The study, published on November 9 in Cancer Research, made use of two different technologies. First, the team looked at data generated by CAGE technology that was developed at RIKEN as part of the FANTOM project. They examined RNA expression profiles of 225 cancer cell lines and 339 normal cells, and looked for differences in gene expression. They then supplemented this by looking at RNA sequencing data from 4,055 primary tumors and 563 healthy tissues from the Cancer Genome Atlas (TCGA) database, and crossed the two to identify changes that were found in both datasets.
According to Bogumil Kaczkowski of CLST, the first author of the paper, “Using the two different datasets allowed us to make use of the strengths of each. The TCGA data is complicated by the fact that tumor samples are composed of mixture of different cells, while the FANTOM5 CAGE data is from cells grown in cell culture where changes might arise from the culture process. By putting the two together and looking at changes found in both, we have been able to make a robust catalog.”
Based on the work, the researchers were able to identify 128 markers that were consistently perturbed in both datasets in a variety of tumor types. Some of them, such as TOP2A and MKI67, are well-known targets as potential biomarkers. But thanks to the data from FANTOM5, they were also able to find a number of new markers including non-coding RNAs, RNAs derived from repetitive elements and enhancer elements that CAGE technology can identify. In particular, they found that a little known repetitive element called REP522, was upregulated in many cancers.
According to Piero Carninci, one of the leaders of the FANTOM5 consortium and an author of the paper, “The study shows that our CAGE (Cap-Analysis Gene Expression) technology is a powerful tool for cancer marker discovery at the promoter level. We found hundreds of promoters—parts of the genome that initiate expression of a gene—that are upregulated in cancer, and in particular, promoters that overlap with repetitive elements in the genome seem to be upregulated. This is an interesting insight into the development of cancer. We are especially interested in the REP522 element, and would like to determine what role it plays.”

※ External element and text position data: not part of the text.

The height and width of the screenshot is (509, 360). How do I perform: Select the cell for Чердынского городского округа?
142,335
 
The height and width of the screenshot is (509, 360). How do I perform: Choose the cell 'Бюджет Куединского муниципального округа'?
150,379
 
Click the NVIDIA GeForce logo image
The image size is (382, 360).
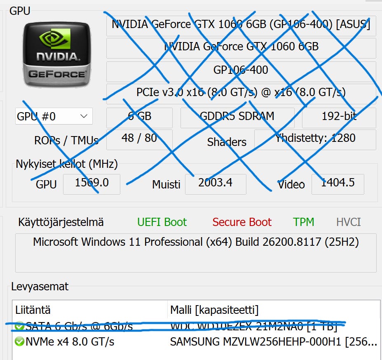pos(57,54)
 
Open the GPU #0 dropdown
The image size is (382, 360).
pos(54,116)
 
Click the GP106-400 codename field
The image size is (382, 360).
pos(241,70)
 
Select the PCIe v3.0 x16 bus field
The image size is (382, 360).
pos(241,92)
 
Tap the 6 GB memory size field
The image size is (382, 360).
pos(139,116)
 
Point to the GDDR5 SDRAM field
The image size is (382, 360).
pos(237,116)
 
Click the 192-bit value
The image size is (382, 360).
pos(339,116)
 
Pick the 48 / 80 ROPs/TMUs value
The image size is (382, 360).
pos(139,138)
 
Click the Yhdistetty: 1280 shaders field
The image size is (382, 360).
pos(315,138)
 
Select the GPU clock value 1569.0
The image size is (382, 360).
pos(91,183)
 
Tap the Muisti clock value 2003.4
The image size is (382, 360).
pos(216,183)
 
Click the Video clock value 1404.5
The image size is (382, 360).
pos(337,183)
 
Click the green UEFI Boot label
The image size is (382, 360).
pos(162,222)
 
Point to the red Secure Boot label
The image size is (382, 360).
pos(242,222)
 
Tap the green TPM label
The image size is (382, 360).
pos(304,222)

Carninci continues, “It is very rewarding to see that our basic science approach to mapping and understanding regulatory elements of the genome can be translated into discovery that can aid early cancer diagnosis. We hope that researchers will use our findings to identify markers for the many cancer types that currently have no useful markers. It may also be possible to target the genes we have identified as potential drug targets. These targets could potentially help many cancer patients as they are up-regulated in many different types of tumors.”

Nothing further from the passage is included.